AROMAS

 


La literatura está llena de olores, comenzando por el más elemental, el del objeto material que la incuba, el libro, con ese aroma especial que conjugan la tinta, el pegamento y el papel. Muchos somos los que en una librería nos acercamos a un libro, lo abrimos y nos inclinamos sobre él como si olfateásemos el mejor de los vinos, o el denso aroma del café.
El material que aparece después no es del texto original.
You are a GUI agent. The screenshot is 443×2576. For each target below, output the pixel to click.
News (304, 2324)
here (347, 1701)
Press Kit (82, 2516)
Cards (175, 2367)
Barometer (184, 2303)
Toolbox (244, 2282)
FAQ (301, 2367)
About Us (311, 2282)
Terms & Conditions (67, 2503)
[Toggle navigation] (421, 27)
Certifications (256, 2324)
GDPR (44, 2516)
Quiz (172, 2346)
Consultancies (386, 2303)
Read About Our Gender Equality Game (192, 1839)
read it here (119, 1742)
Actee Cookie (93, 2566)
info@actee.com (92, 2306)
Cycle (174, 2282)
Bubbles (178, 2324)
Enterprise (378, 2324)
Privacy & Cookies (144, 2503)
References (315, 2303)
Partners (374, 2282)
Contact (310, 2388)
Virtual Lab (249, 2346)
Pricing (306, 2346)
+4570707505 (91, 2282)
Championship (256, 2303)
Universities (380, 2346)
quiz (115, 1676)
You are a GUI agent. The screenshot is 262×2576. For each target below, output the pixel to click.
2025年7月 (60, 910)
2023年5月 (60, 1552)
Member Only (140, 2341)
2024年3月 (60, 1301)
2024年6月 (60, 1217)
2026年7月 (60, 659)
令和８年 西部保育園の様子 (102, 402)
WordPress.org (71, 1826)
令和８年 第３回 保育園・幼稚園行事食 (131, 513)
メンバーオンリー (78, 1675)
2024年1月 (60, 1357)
De todas las novelas que nos traen historias de efluvios, hay una que es extraordinaria, se llama El perfume, escrita por el alemán Patrick Süskind. El relato ambientado en el siglo XVIII francés cuenta la vida de un asesino que tiene el olfato más fino del mundo y con ese talento logra fabricar un perfume único, la esencia de todos los aromas. En contrapartida el tiempo que le tocaba vivir al protagonista se caracterizaba por la pestilencia cotidiana de hombres y cosas: “En la época que nos ocupa reinaba en las ciudades un hedor apenas concebible para el hombre moderno. Las calles apestaban a estiércol, los patios interiores apestaban a orina, los huecos de las escaleras apestaban a madera podrida y excrementos de rata; las cocinas, a col podrida y grasa de carnero; l os aposentos sin ventilación apestaban a polvo enmohecido; los dormitorios, a sábanas grasientas, a edredones húmedos y al penetrante olor dulzón de los orinales. Las chimeneas apestaban a azufre; las curtidurías, a lejías cáusticas; los mataderos, a sangre coagulada. Hombres y mujeres apestaban a sudor y a ropa sucia; en sus bocas apestaban los dientes infectados, los alientos olían a cebolla y los cuerpos, cuando ya no eran jóvenes, a queso rancio, a leche agria y a tumores malignos. Apestaban los ríos, apestaban las plazas, apestaban las iglesias y el hedor se respiraba por igual bajo los puentes y en los palacios”. La novedad de “El perfume” fue habernos recordado literariamente la importancia de los olores en nuestra vida cotidiana.


Porque de todos los sentidos es el del olfato, quizá el más devaluado, el que está en un segundo escalón y que echamos de menos cuando—congestión mediante—caemos en la cuenta que lo que nos rodea huele en ese momento a nada. El olfato es un vehículo que nos transporta hacia los vericuetos de la memoria en la que habitan nuestros tiempos y espacios. Recordar perfumes, aromas es una expresión curiosa, sinestésica, pero efectivamente real. Te habrá pasado sin dudas que el hilo de la memoria te trae el olor de cierta comida, la remembranza de una determinada situación o pasaje y su olor respectivo; quizás al ver una pipa te transporte al aroma del tabaco que fumaba alguien que ya no está, o el recuerdo de un familiar querido venga acompañado de la loción (como decíamos antes) que usaba.


Uno extraña olores, claro, como esos que provoca una tormenta de verano en el campo y en el que se arremolinan la jarilla, la tierra mojada, el tomillo, la menta salvaje y forman un cóctel singular y vivificante. Es posible que extrañes el perfume de los jazmines, las glicinas, lavandas o las rosas. En mi caso, añoro el aroma particular que resulta de tocar la planta de tomate y llevarme los dedos a la nariz, es un gesto y un olor que forman parte de mi tradición, está casi te diría en los genes de la familia.

Así las fragancias, los olores, los perfumes viajan por nuestro cuerpo y nos llevan al placar de la abuela que olía a naftalina, al aroma de las lilas en un viejo jardín ya desaparecido o al perfume que ella o él usaba y que se diluyó con el viento del tiempo y la distancia.